12.  Regard being had to the documents in its possession and to its case‑law (see, in particular, Nemet v. Serbia, no. 22543/05, §§ 19-22, 8 December 2009), the Court considers it reasonable to award the sums indicated in the appended table and dismisses the remainder of the applicant’s claim for just satisfaction.
13.  The Court considers it appropriate that the default interest rate should be based on the marginal lending rate of the European Central Bank, to which should be added three percentage points.

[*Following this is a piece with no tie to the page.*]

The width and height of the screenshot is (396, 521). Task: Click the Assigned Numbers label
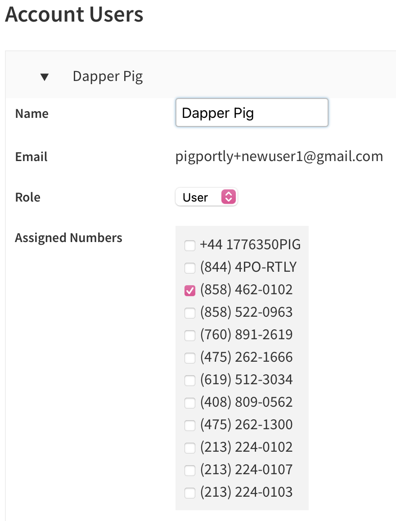pyautogui.click(x=68, y=238)
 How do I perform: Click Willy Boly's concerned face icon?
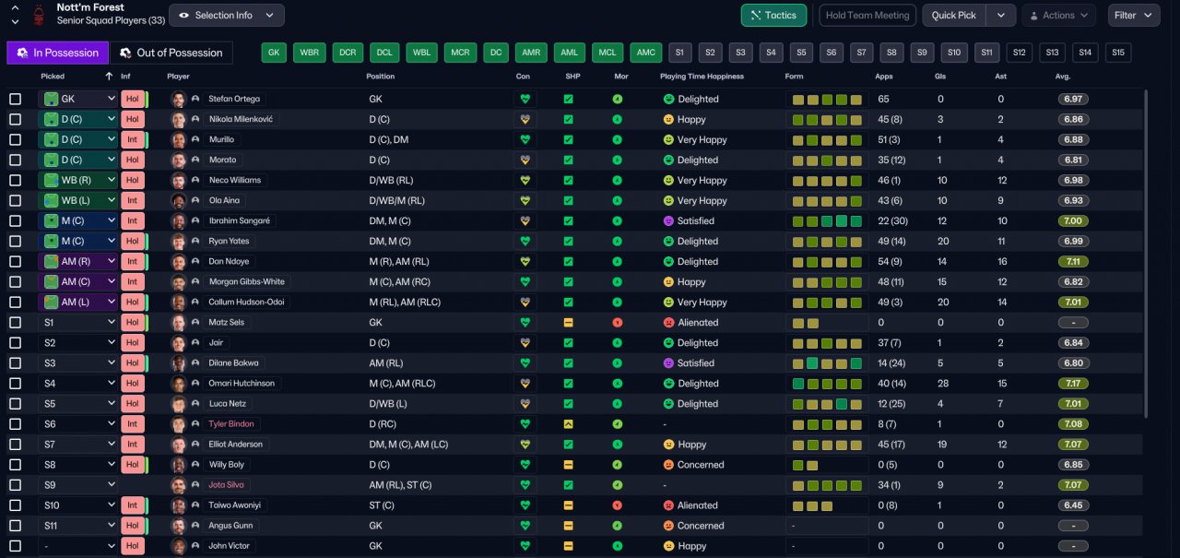coord(668,465)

FOR THESE REASONS, THE COURT, UNANIMOUSLY,
1.  Declares the application admissible;
 
2.  Holds that this application discloses a breach of Article 6 § 1 of the Convention concerning the excessive length of administrative proceedings;
 
3.  Holds
(a)  that the respondent State is to pay the applicant, within three months, the amounts indicated in the appended table, to be converted into the currency of the respondent State at the rate applicable at the date of settlement;
(b)  that from the expiry of the above-mentioned three months until settlement simple interest shall be payable on the above amounts at a rate equal to the marginal lending rate of the European Central Bank during the default period plus three percentage points;
 
4.  Dismisses the remainder of the applicant’s claim for just satisfaction.
Done in English, and notified in writing on 27 June 2019, pursuant to Rule 77 §§ 2 and 3 of the Rules of Court.
Liv TigerstedtDmitry Dedov
              Acting Deputy RegistrarPresident
 

APPENDIX
Application raising complaints under Article 6 § 1 of the Convention
(excessive length of administrative proceedings)
Application no.
Date of introduction
Applicant’s name
Date of birth
Start of proceedings
End of proceedings
Total length
Levels of jurisdiction
Relevant domestic decision
Domestic award
(in euros)
Amount awarded for non-pecuniary damage per applicant
(in euros)[1] [2]
Amount awarded for costs and expenses per application
(in euros)[3]
18353/12
20/03/2012
Zorica Milosavljević
08/02/1960
08/04/2005
 
16/12/2010
 
5 years and 8 months and 9 days
1 level of jurisdiction
 
Constitutional Court Už-652/2011
6 February 2012
(no violation)
2,300
500
 
 
[1].  Plus any tax that may be chargeable to the applicants.
[2].  Less any amounts which may have already been paid in that regard at the domestic level.
[3].  Plus any tax that may be chargeable to the applicants.